[Begin DATASET ENTRIES]
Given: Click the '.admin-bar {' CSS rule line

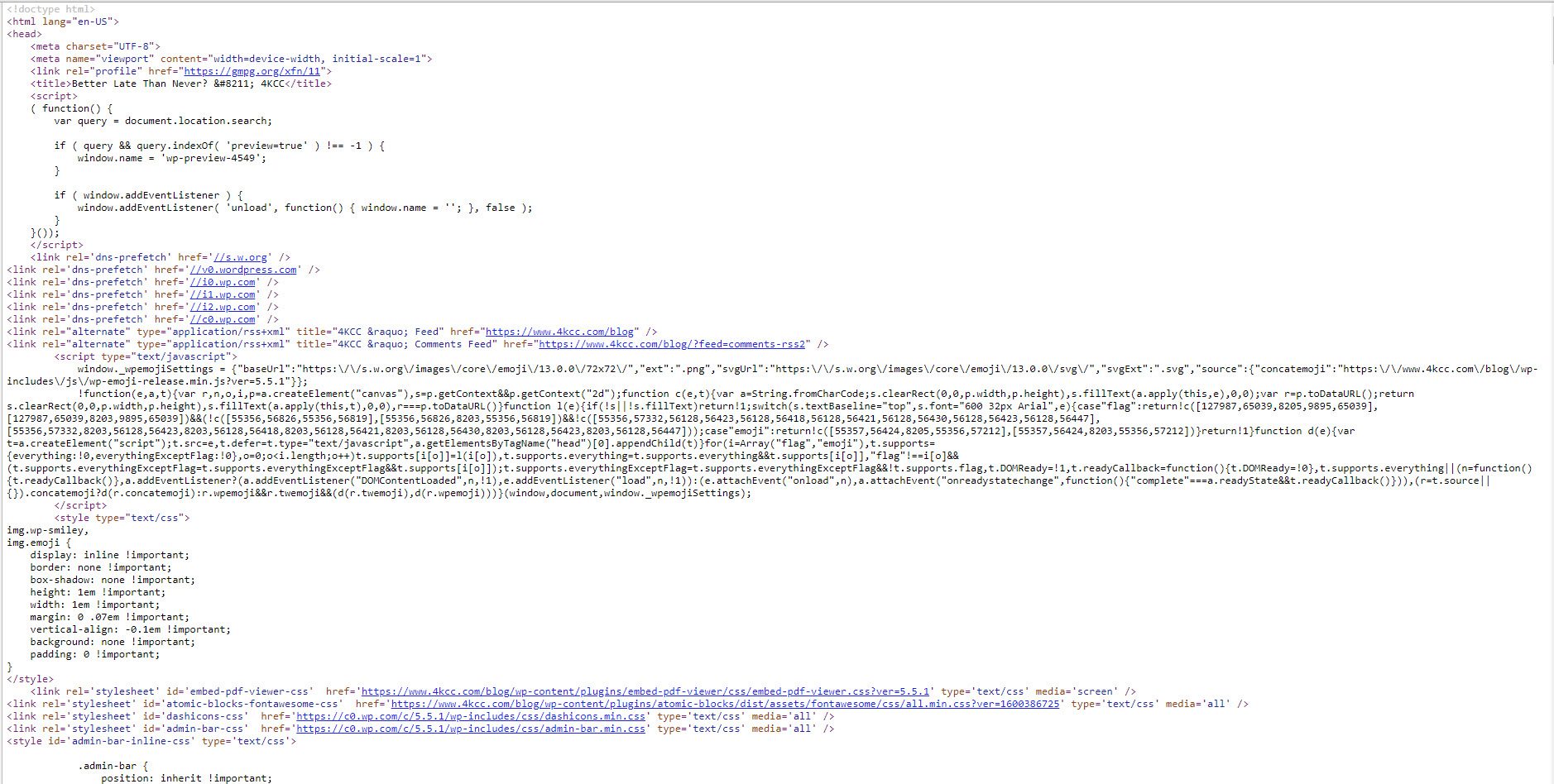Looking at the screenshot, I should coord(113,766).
[End DATASET ENTRIES]
[Begin DATASET ENTRIES]
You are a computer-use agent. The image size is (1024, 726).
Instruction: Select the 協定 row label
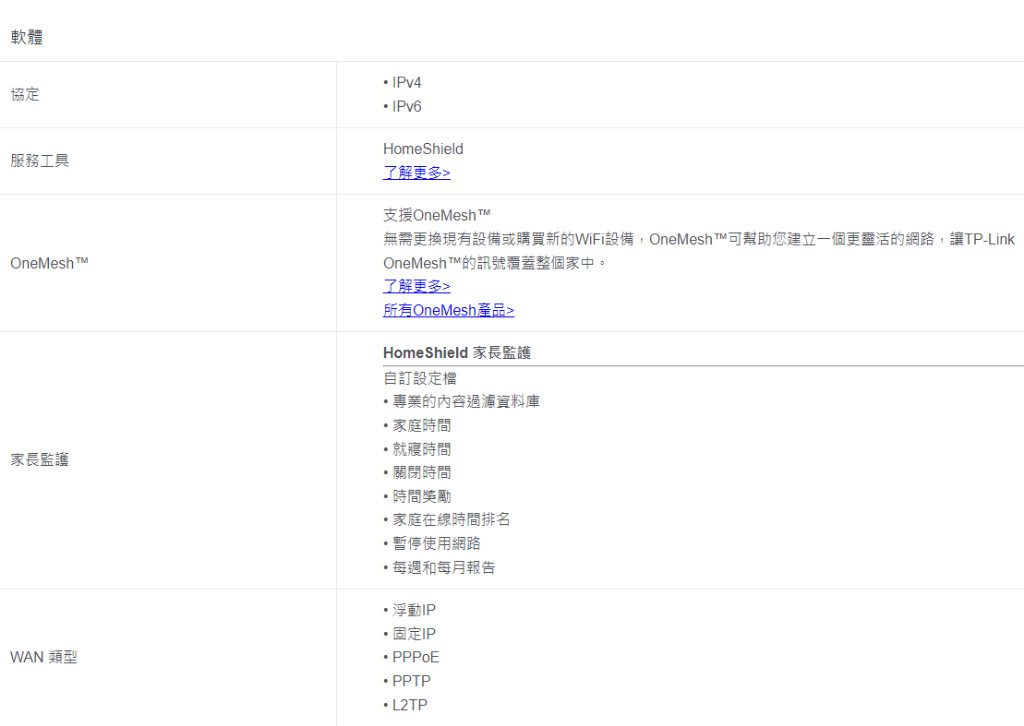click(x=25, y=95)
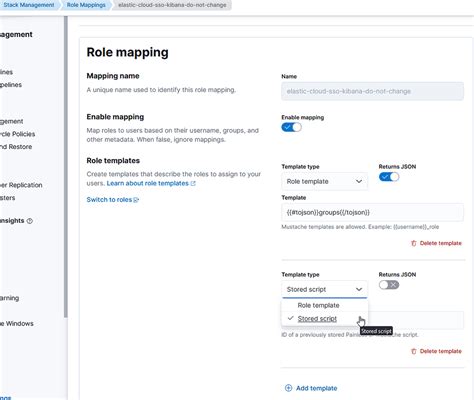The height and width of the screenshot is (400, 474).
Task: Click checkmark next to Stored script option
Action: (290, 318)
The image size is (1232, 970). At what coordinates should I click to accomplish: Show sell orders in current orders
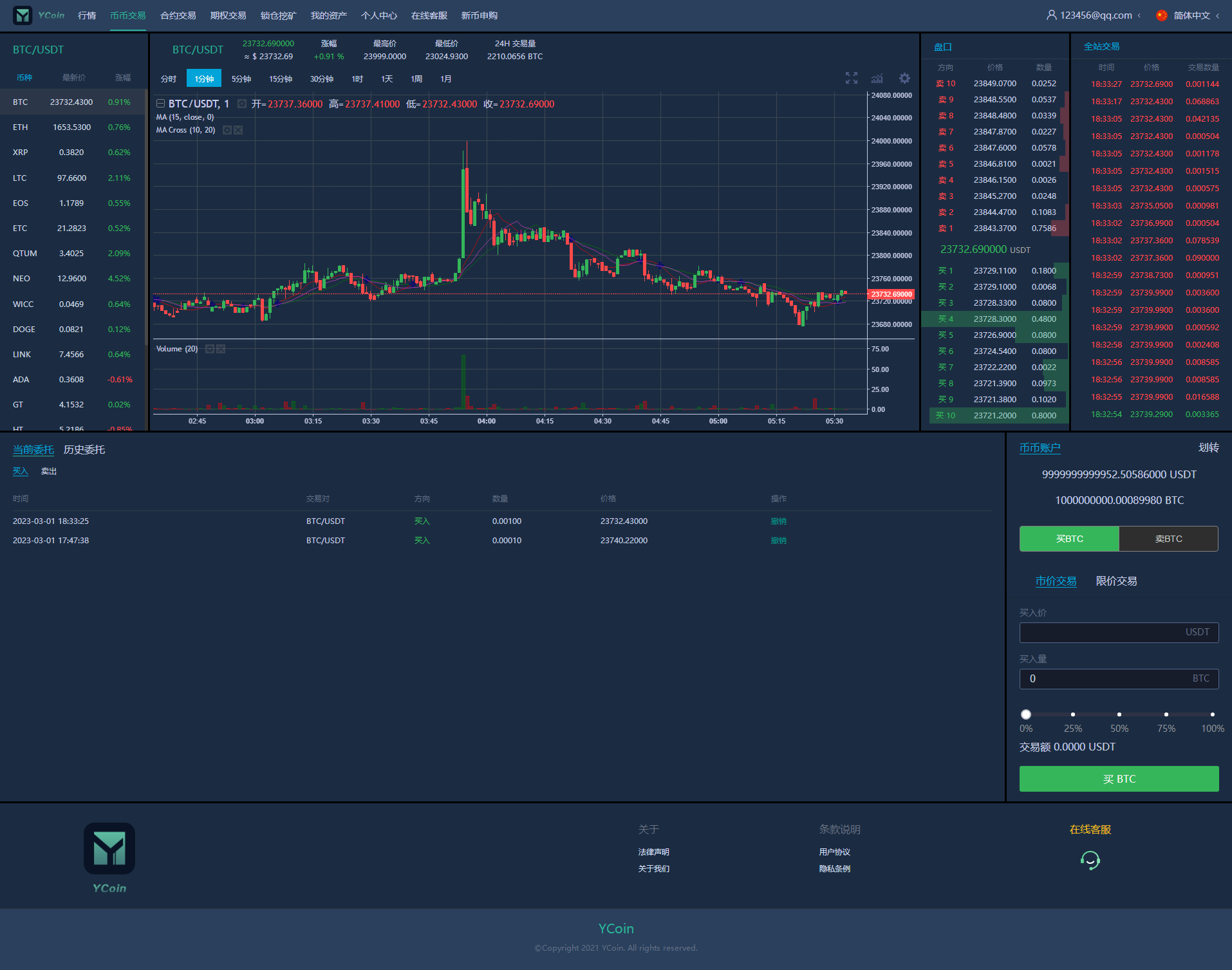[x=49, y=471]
[End DATASET ENTRIES]
[PROMPT] Could you scale the stretch of the listing starting at the line that contains "The image size is (1232, 970)." and ending at the line that contains "[x=49, y=471]"? Give only those lines again, requests included and pictures left out, with each coordinate in the answers multiplied by 2.15 and rounded to a whole number, halves rounding up.

[SOLUTION TO THIS EXERCISE]
The image size is (1232, 970). At what coordinates should I click to accomplish: Show sell orders in current orders
[x=105, y=1013]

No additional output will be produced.